— PROBLEM DETAILS —
Identify each line in the items below that contains the string "height" with matching case, and copy every such line.

— RECORDS TO USE —
-*-*-

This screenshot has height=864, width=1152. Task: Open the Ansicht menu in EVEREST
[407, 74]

-*-*-

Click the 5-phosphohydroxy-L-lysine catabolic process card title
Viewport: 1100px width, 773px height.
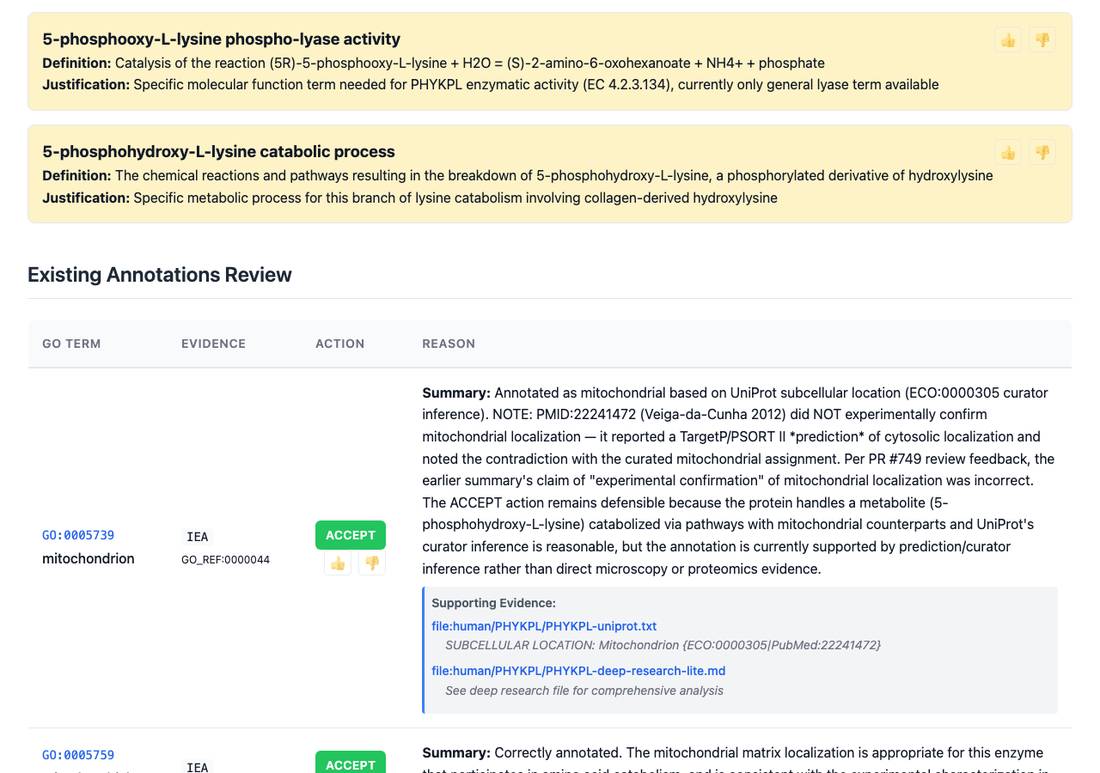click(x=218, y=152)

-*-*-

— EXPECTED OUTPUT —
This screenshot has height=864, width=1152. Task: Open the Ansicht menu in EVEREST
Viewport: 1100px width, 773px height.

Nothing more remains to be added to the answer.